The Bill focuses mostly on infrastructure and copyright and is framed almost exclusively to protect perceived business interests. Whatever one’s views on the interests of business, in the end the Bill will fail business too, because it will undermine the long-term innovation and creativity that fuels the entire sector. It simply does not understand the new mode of cultural production.
All that is digital is collaborative: software, networks, entertainment – social life itself is now a source of wealth. For example, what is often referred to as “remix culture” takes, breaks up, reimagines and creates anew out of the materials to hand – indeed the whole of hip hop and rap has its roots in such a practice. Billion-dollar industries stem from such grassroots creativity, but instead of protecting this, the Bill aims to consolidate the power and economic stakes of existing big players, mostly corporations. It turns internet service providers into police, insisting that they report file sharers, and it gives the state the right to then throw undesirables off the network for as-yet-unspecified violations, which can literally be made up on the fly.

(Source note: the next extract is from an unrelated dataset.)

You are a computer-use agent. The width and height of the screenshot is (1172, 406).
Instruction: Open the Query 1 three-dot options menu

This is counterintuitive to anyone who knows anything about creation in the digital realm. A genuinely bold and innovative approach to the digital economy would account for this. Finland’s idea of claiming web access as a human right is a much better attempt to try to understand the new modes of cultural creativity: its vision relies on the notion that infrastructure should not only govern corporate interests, but be perceived as the basis for arts, critical thinking and democracy.
The questions that the Government should be asking are: what are the necessary building blocks for a 21st-century cosmopolitan network society? How do we support equality, ease of access and creative modes of collaboration? It should be about harnessing emergent non-hierarchical forms of organisation in the arts, sciences and industry; about new democratic practices that online cultures could support; new copyleft and Creative Commons licences that protect cultural producers without taking away the possibility of distribution and remixing by others.

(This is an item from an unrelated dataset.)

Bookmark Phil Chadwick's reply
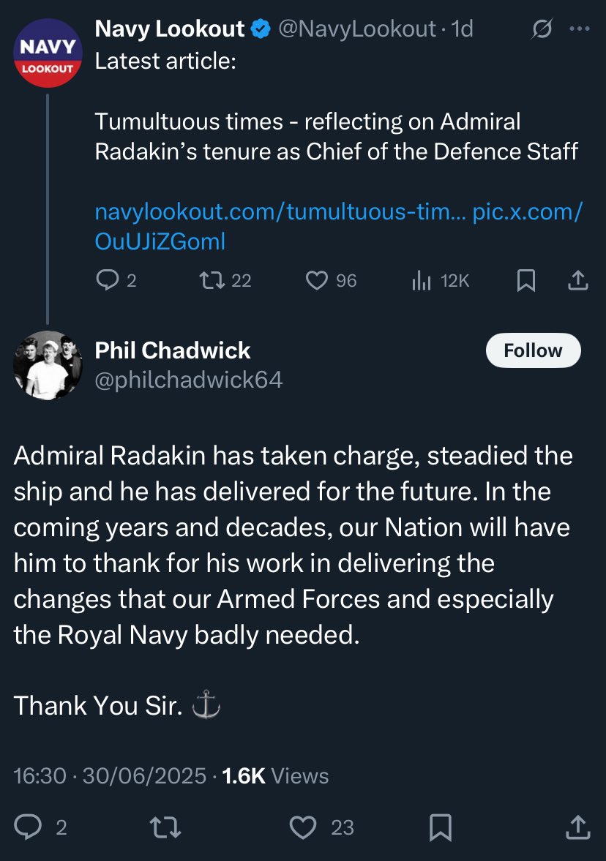440,827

The ultimate irony here is that universities, whose very core is in collaboration and the creation of common wealth, are facing drastic funding cuts that are going to undermine their status as engines for creative, innovative and critical research across the board, from sciences to the arts and humanities, at the same time as the Government is calling on the education sector to be the pathfinder in its vision of the digital economy.

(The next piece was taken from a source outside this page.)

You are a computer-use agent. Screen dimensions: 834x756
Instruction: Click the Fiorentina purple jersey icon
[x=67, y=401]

Creativity in the form of such risky and multidisciplinary research has been one factor behind the sector’s success – a recent report prepared by the University of Strathclyde for Universities UK stated that higher education now generates £59 billion annually for the UK economy, more than agriculture or the pharmaceutical industry. Yet by attempting to capture the wealth in the narrow sense, this Bill will squeeze the life out of the common wealth that makes any of it possible at all.